## Work instruction
When you repeat the entries below, please keep them exact and leave out the pictures.

## The records
BEGIN
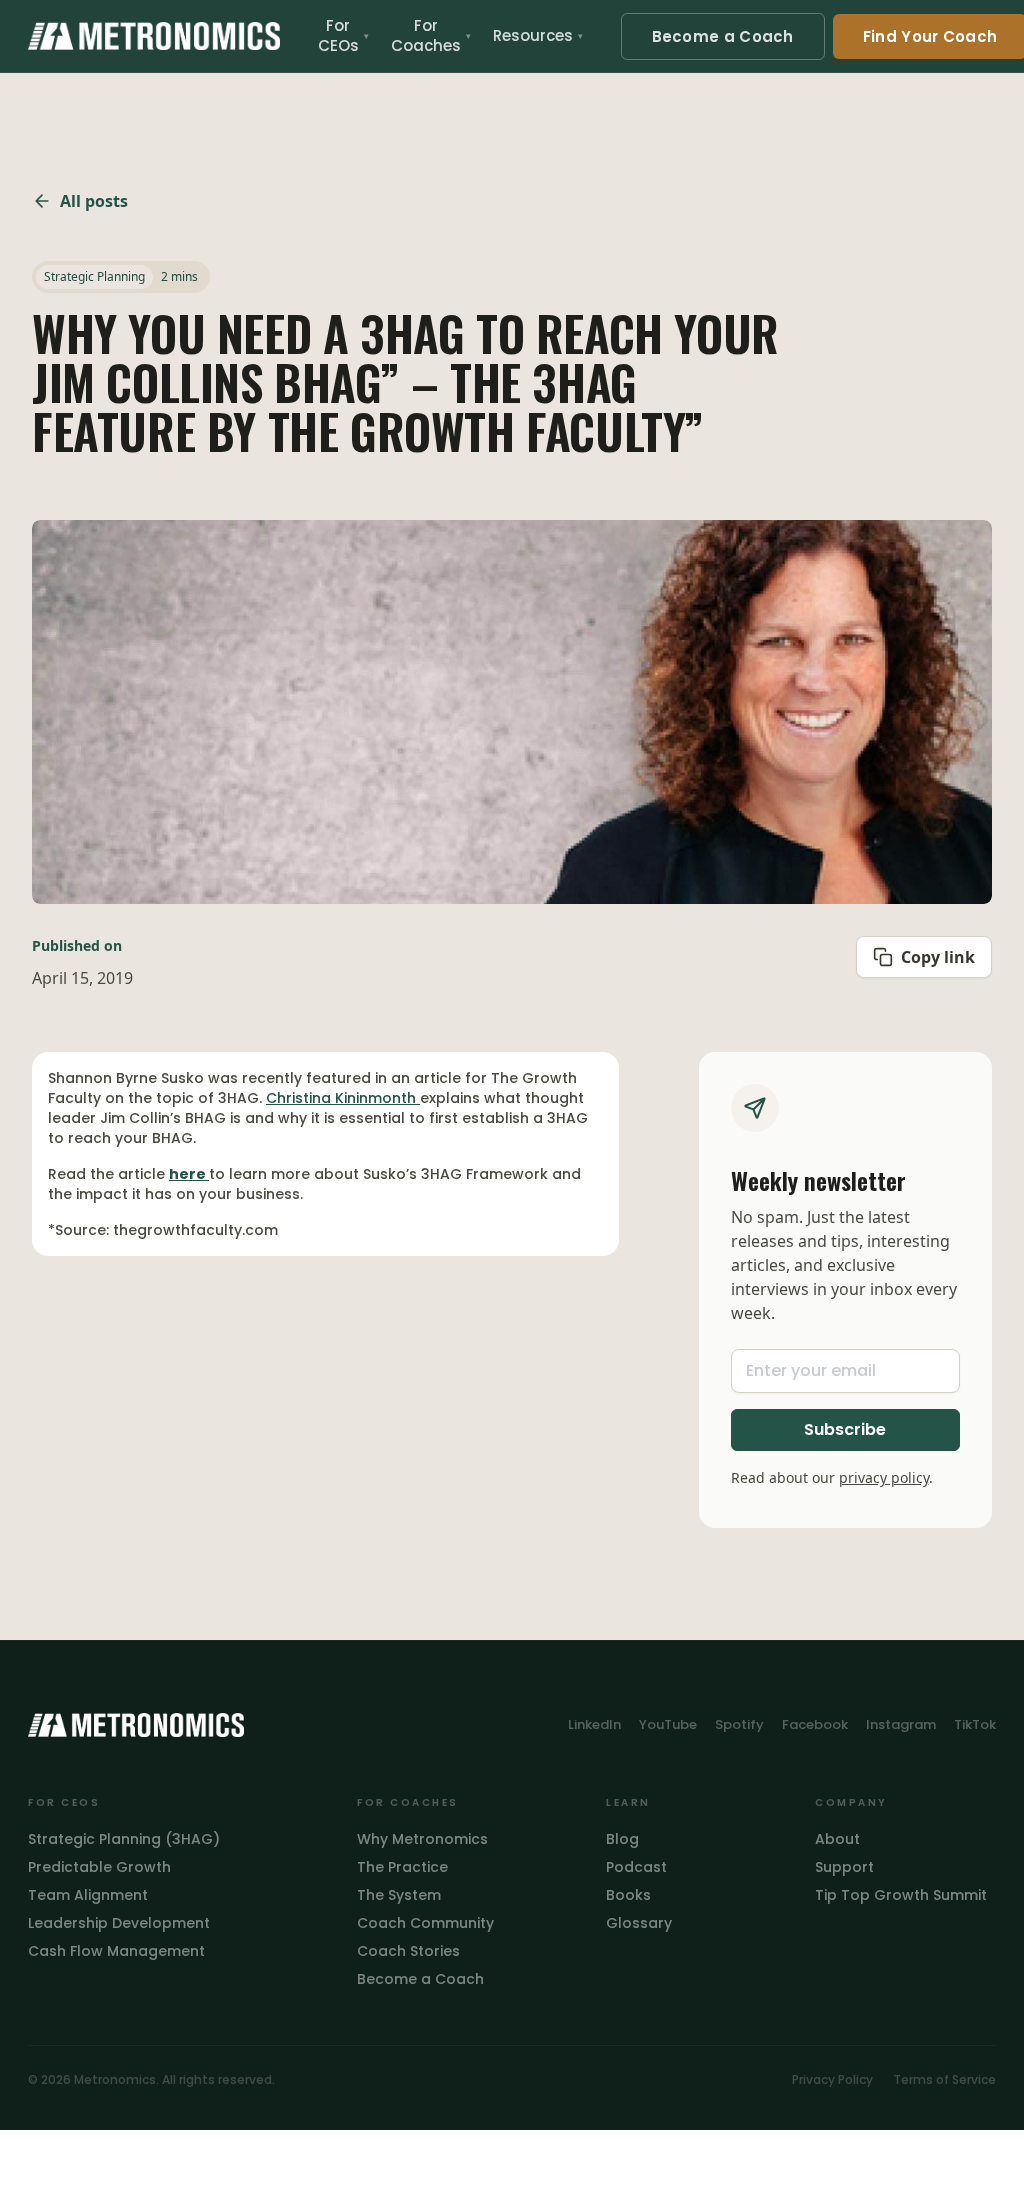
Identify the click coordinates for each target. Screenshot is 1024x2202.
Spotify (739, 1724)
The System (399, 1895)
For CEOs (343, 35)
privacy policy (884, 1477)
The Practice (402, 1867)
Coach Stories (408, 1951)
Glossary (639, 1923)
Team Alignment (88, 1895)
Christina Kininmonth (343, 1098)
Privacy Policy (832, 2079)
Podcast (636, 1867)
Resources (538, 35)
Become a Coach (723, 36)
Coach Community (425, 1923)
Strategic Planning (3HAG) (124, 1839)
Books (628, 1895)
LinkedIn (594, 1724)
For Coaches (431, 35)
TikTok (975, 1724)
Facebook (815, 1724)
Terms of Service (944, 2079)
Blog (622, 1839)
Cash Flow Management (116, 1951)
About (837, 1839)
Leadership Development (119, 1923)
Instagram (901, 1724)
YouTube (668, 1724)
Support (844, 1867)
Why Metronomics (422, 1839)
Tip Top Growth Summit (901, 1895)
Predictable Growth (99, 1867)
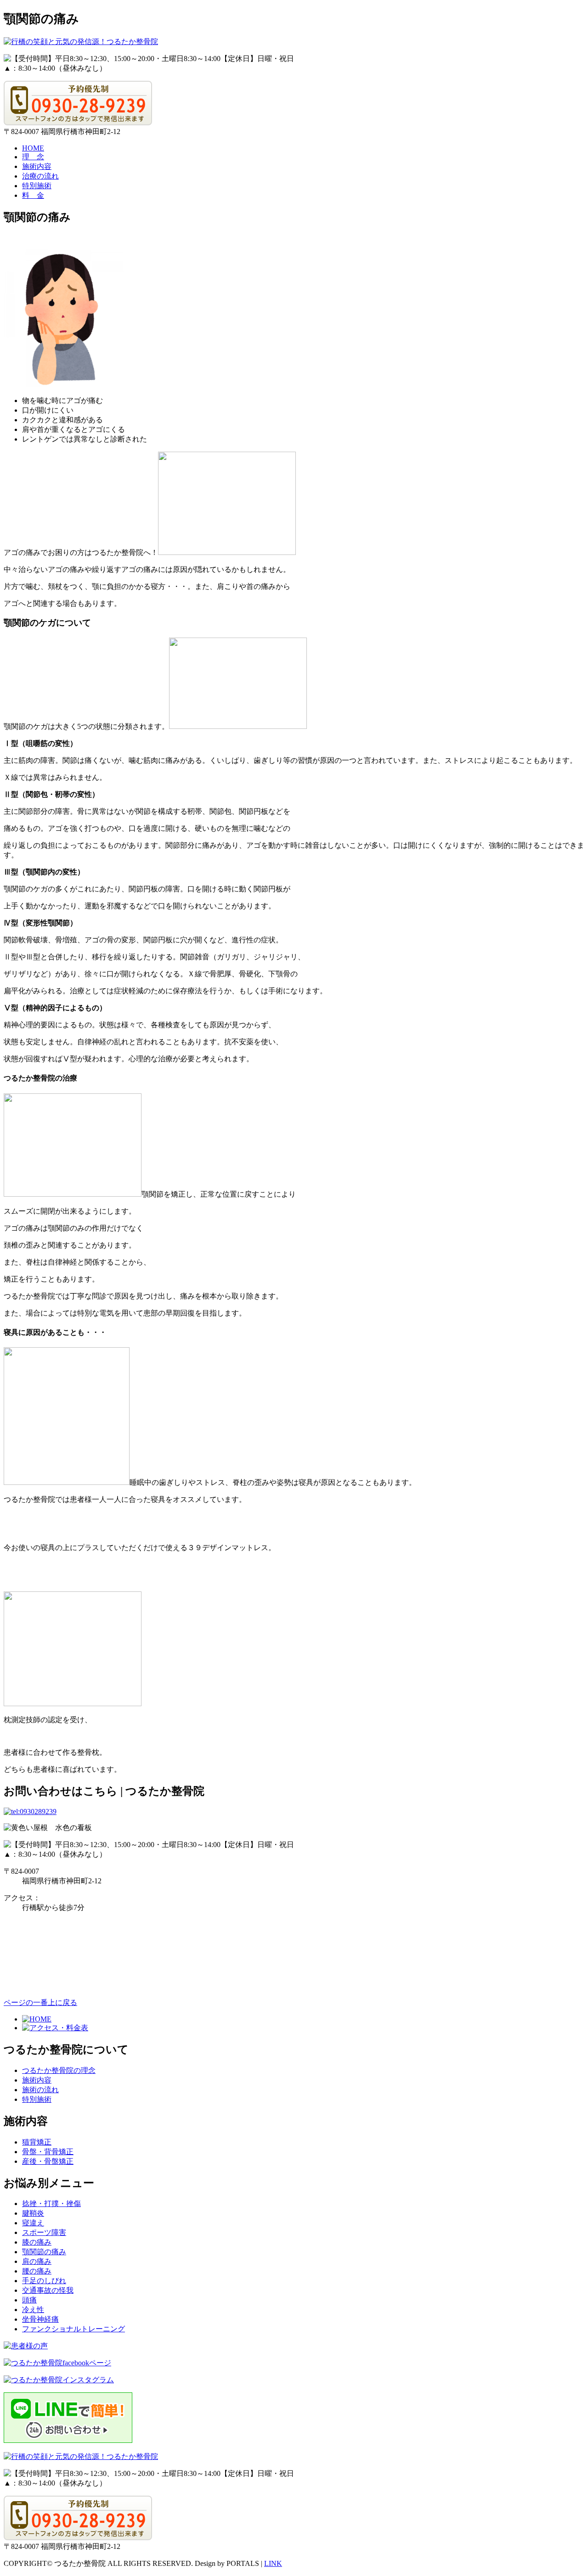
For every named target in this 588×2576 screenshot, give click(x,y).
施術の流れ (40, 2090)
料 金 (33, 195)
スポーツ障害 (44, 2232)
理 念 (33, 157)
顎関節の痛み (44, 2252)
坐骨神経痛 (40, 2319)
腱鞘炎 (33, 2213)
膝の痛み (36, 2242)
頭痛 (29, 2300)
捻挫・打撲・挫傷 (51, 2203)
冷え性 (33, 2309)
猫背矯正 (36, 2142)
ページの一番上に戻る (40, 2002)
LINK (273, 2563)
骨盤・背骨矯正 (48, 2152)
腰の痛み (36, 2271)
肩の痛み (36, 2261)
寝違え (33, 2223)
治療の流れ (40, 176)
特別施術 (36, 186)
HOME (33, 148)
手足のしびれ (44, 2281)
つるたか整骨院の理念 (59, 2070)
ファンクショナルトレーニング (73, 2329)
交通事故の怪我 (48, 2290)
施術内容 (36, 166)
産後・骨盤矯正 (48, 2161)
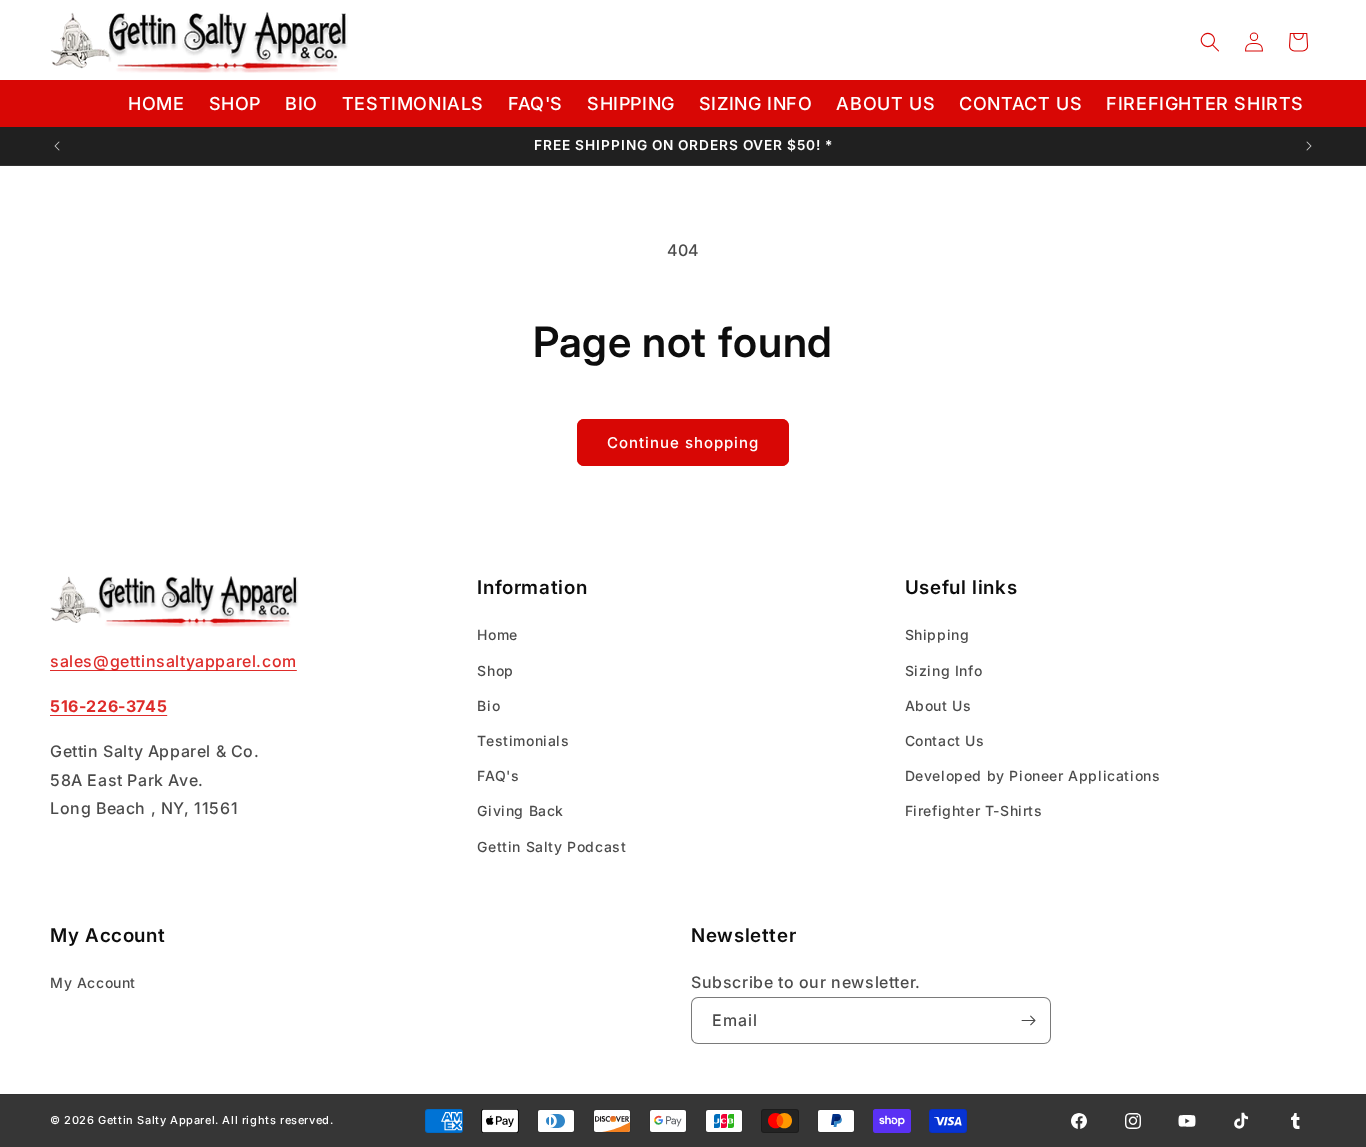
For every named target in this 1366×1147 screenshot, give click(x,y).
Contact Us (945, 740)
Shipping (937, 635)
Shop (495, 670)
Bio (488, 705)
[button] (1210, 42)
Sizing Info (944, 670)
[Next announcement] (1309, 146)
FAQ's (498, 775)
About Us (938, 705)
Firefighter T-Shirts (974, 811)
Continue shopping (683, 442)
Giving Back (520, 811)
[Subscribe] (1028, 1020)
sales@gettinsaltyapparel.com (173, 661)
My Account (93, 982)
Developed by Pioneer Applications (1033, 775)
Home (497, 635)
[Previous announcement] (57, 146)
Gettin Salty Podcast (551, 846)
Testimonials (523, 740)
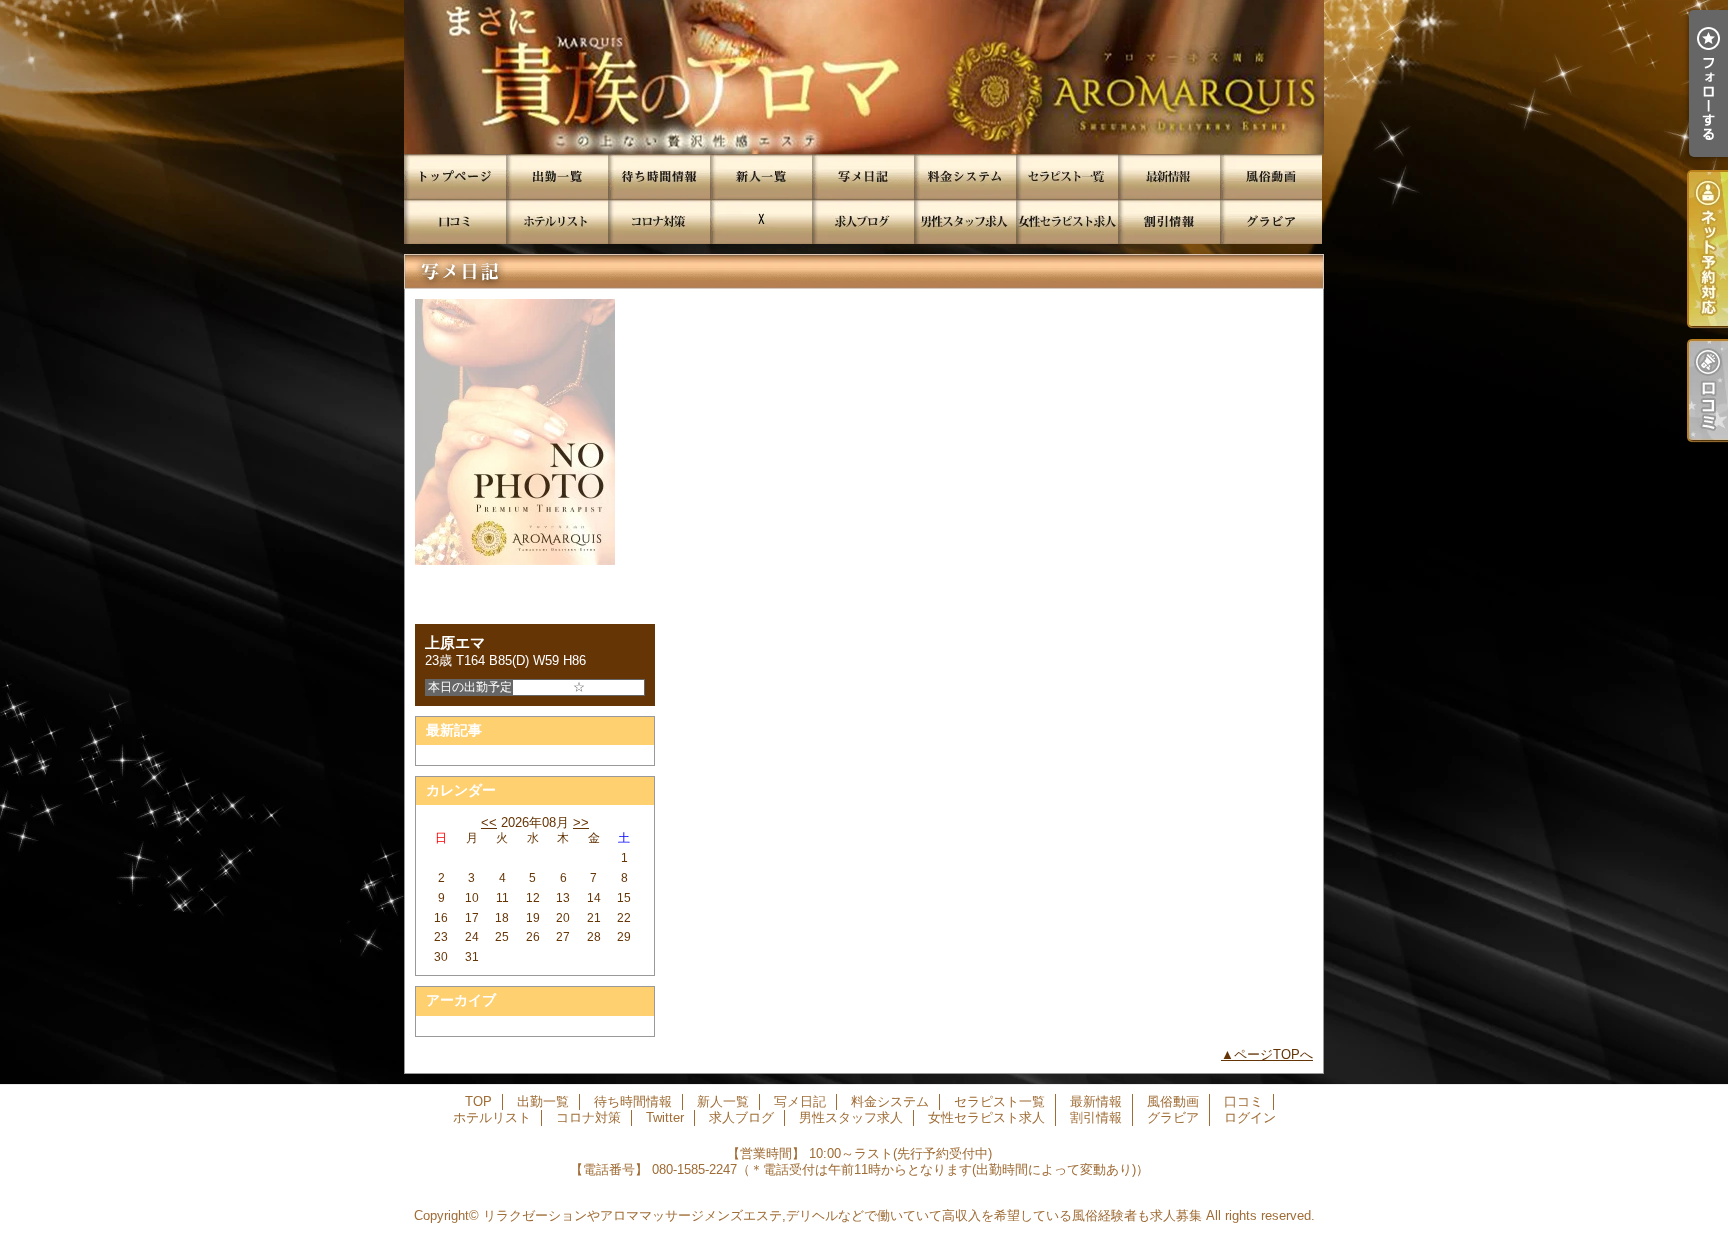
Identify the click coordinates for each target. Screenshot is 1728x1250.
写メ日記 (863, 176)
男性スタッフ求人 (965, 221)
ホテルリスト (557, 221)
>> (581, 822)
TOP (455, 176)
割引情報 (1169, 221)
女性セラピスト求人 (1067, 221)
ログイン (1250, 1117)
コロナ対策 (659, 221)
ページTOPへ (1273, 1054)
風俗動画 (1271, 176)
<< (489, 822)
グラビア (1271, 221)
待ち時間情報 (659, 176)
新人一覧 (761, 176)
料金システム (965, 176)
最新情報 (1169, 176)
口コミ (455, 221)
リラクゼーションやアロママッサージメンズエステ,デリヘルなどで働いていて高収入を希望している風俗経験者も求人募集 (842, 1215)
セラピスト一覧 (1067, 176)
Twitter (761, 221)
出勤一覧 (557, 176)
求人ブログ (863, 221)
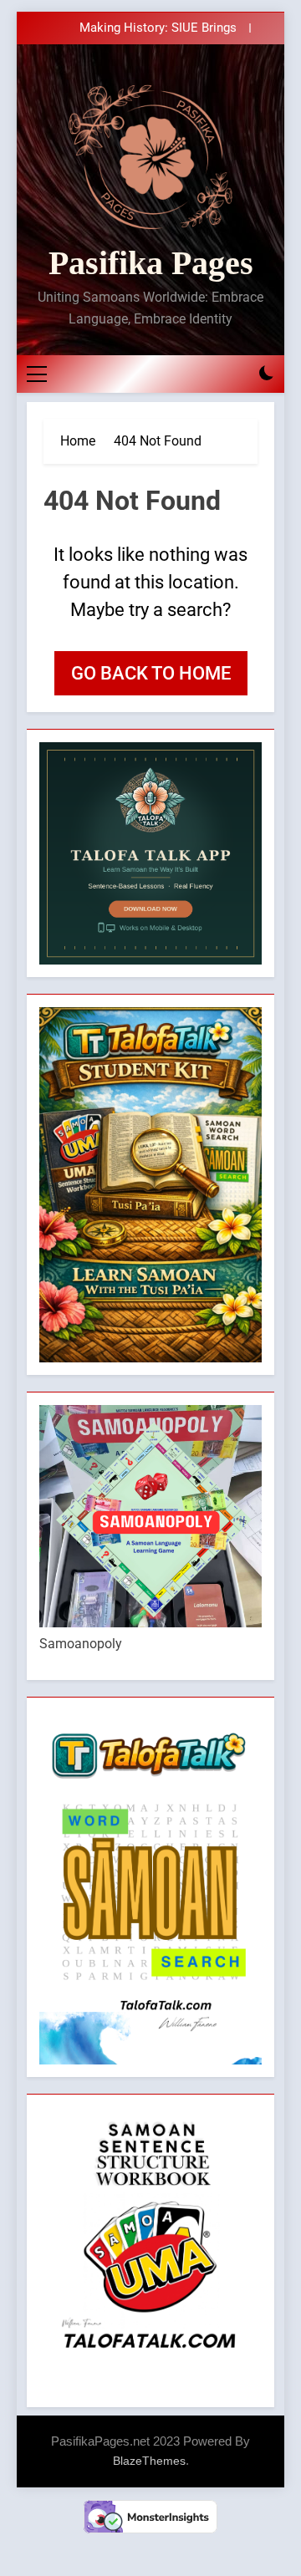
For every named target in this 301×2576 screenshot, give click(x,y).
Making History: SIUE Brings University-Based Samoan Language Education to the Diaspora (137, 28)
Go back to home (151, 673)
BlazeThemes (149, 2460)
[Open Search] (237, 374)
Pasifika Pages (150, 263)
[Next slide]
END
## Completed exercise
Identify the click coordinates for each target. Screenshot is 1024x2202.
Spotify (739, 1724)
The System (399, 1895)
For CEOs (343, 35)
privacy policy (884, 1477)
The Practice (402, 1867)
Coach Stories (408, 1951)
Glossary (639, 1923)
Team Alignment (88, 1895)
Christina Kininmonth (343, 1098)
Privacy Policy (832, 2079)
Podcast (636, 1867)
Resources (538, 35)
Become a Coach (723, 36)
Coach Community (425, 1923)
Strategic Planning (3HAG) (124, 1839)
Books (628, 1895)
LinkedIn (594, 1724)
For Coaches (431, 35)
TikTok (975, 1724)
Facebook (815, 1724)
Terms of Service (944, 2079)
Blog (622, 1839)
Cash Flow Management (116, 1951)
About (837, 1839)
Leadership Development (119, 1923)
Instagram (901, 1724)
YouTube (668, 1724)
Support (844, 1867)
Why Metronomics (422, 1839)
Tip Top Growth Summit (901, 1895)
Predictable Growth (99, 1867)
For every named target in this 588×2576 screenshot, give click(x,y).
施術の流れ (40, 2090)
料 金 (33, 195)
スポーツ障害 (44, 2232)
理 念 (33, 157)
顎関節の痛み (44, 2252)
坐骨神経痛 (40, 2319)
腱鞘炎 (33, 2213)
膝の痛み (36, 2242)
頭痛 (29, 2300)
捻挫・打撲・挫傷 (51, 2203)
冷え性 (33, 2309)
猫背矯正 (36, 2142)
ページの一番上に戻る (40, 2002)
LINK (273, 2563)
骨盤・背骨矯正 (48, 2152)
腰の痛み (36, 2271)
肩の痛み (36, 2261)
寝違え (33, 2223)
治療の流れ (40, 176)
特別施術 (36, 186)
HOME (33, 148)
手足のしびれ (44, 2281)
つるたか整骨院の理念 (59, 2070)
ファンクショナルトレーニング (73, 2329)
交通事故の怪我 (48, 2290)
施術内容 (36, 166)
産後・骨盤矯正 (48, 2161)
For every named target in this 1366×1147 screenshot, give click(x,y).
Contact Us (945, 740)
Shipping (937, 635)
Shop (495, 670)
Bio (488, 705)
[button] (1210, 42)
Sizing Info (944, 670)
[Next announcement] (1309, 146)
FAQ's (498, 775)
About Us (938, 705)
Firefighter T-Shirts (974, 811)
Continue shopping (683, 442)
Giving Back (520, 811)
[Subscribe] (1028, 1020)
sales@gettinsaltyapparel.com (173, 661)
My Account (93, 982)
Developed by Pioneer Applications (1033, 775)
Home (497, 635)
[Previous announcement] (57, 146)
Gettin Salty Podcast (551, 846)
Testimonials (523, 740)
Identify the click coordinates for each target. Screenshot is 1728x1250.
写メ日記 (863, 176)
男性スタッフ求人 (965, 221)
ホテルリスト (557, 221)
>> (581, 822)
TOP (455, 176)
割引情報 (1169, 221)
女性セラピスト求人 (1067, 221)
ログイン (1250, 1117)
コロナ対策 (659, 221)
ページTOPへ (1273, 1054)
風俗動画 (1271, 176)
<< (489, 822)
グラビア (1271, 221)
待ち時間情報 (659, 176)
新人一覧 (761, 176)
料金システム (965, 176)
最新情報 (1169, 176)
口コミ (455, 221)
リラクゼーションやアロママッサージメンズエステ,デリヘルなどで働いていて高収入を希望している風俗経験者も求人募集 (842, 1215)
セラピスト一覧 (1067, 176)
Twitter (761, 221)
出勤一覧 (557, 176)
求人ブログ (863, 221)
For every named target in this 301×2576 screenshot, give click(x,y).
Making History: SIUE Brings University-Based Samoan Language Education to the Diaspora (137, 28)
Go back to home (151, 673)
BlazeThemes (149, 2460)
[Open Search] (237, 374)
Pasifika Pages (150, 263)
[Next slide]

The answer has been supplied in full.